This Just Ain’t Right…

I’m all for free trade and a robust international economy, but I’ve begun to see a rather alarming trend in American industry of late. We can’t seem to do anything for ourselves anymore.Try purchasing an American-made shirt, frying pan, ballpoint pen or ball peen hammer. Or an American-grown bell pepper. Chances are you’re going to have a tough time. It seems as if every other product to be found in your local hardware store, supermarket, auto parts outlet or electronics emporium these days is made in China – with an occasional contribution from India, Sri Lanka or Chile.

Has America forgotten how to sew a pair of boxer shorts or cobble a decent pair of shoes?

If China quit exporting goods to the United States for as little as one week, we’d undoubtedly find ourselves in the midst of a national panic not seen since the Great Depression. People would be wearing potato sacks (made in Guatemala) for shirts and muskrat skins (imported from Canada) for shoes.

I was reminded of this alarming trend just last week after wandering through the side streets of strategically ambiguous Sonoma and discovering a small shop that sold, among other arcane items, “Grow Your Own Redneck” kits.

“Whoa!” I thought. “I don’t have any of those. Better get a half dozen…”

(This is an example of good ol’ American impulse buying. It makes life better for all of us).

For those of you unfamiliar with the “Grow Your Own” phenomenon, it involves little bitty plastic dinosaurs and lobsters and body parts that you can drop into a bowl of water and have big old honkin’ plastic dinosaurs, lobsters and body parts in 24 to 48 hours.

Hey, it doesn’t get any better than that, amigos…

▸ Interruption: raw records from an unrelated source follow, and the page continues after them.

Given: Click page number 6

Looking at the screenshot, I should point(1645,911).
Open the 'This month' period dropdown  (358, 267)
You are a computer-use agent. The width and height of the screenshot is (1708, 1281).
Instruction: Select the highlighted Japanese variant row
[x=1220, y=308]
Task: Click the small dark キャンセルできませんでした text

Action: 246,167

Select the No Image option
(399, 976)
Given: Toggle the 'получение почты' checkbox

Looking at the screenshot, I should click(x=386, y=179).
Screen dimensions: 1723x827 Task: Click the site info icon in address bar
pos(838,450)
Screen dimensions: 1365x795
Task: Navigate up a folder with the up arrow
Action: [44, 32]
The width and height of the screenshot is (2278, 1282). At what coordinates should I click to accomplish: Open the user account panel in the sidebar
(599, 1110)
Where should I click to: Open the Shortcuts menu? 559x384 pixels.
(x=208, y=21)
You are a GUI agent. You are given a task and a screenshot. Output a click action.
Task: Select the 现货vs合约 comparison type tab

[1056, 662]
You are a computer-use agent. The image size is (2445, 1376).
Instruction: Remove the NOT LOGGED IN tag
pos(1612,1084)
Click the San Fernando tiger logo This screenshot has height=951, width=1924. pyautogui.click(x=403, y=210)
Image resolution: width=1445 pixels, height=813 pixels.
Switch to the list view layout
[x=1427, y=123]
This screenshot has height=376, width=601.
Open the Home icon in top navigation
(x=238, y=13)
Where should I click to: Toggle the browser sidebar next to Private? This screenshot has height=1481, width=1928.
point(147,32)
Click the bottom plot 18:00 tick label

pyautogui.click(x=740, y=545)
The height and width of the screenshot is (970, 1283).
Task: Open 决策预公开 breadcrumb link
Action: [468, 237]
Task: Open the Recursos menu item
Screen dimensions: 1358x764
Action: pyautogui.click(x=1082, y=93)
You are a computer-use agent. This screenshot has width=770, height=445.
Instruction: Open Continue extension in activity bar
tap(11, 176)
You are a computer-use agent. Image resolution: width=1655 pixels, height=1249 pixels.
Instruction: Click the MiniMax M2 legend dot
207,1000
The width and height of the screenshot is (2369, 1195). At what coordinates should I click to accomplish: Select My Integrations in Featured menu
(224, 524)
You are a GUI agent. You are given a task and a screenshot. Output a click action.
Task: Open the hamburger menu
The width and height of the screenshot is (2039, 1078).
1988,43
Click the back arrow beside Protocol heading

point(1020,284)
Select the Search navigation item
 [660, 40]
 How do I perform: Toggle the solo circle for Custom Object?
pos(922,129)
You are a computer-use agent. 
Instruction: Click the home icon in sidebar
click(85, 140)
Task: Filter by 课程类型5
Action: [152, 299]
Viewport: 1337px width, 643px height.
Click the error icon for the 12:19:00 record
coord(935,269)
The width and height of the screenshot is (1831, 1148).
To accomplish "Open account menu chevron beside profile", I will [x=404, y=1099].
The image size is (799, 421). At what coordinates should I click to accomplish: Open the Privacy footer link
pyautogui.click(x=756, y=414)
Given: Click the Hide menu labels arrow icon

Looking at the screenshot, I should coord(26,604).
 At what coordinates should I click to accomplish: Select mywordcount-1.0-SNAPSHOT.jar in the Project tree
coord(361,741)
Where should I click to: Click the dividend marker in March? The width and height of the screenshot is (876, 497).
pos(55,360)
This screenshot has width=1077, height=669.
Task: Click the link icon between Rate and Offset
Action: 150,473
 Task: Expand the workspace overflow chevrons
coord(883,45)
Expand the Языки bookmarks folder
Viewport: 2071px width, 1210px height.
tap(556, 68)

At only $3.49 apiece, my “Grow Your Own Redneck” kits were a solid bargain and, best of all, they had to be American-made because they were, like, rednecks. What could be more American than rednecks?

Sad as it may seem, I was wrong. The “Grow Your Own Redneck” kits in question were, in fact, made in China.

Is nothing sacred?

Admittedly, China manufactures some fine products, but rednecks?

I thought America’s southernmost states and portions of San Joaquin County had an inviolable patent on the manufacture and distribution of rednecks – even little bitty ones that swell up in water.

I’m no xenophobe, but this has got to stop right here and now.

The United States has few enough of its own icons left and one of them is the American redneck, whether he swells up in water or swells up in beer.

Join me in writing the White House, the Secretary of Commerce and state legislatures from Texas to West Virginia to protest this infuriating international encroachment upon a fine American tradition.

“Rednecks and America: They’re a beautiful team!”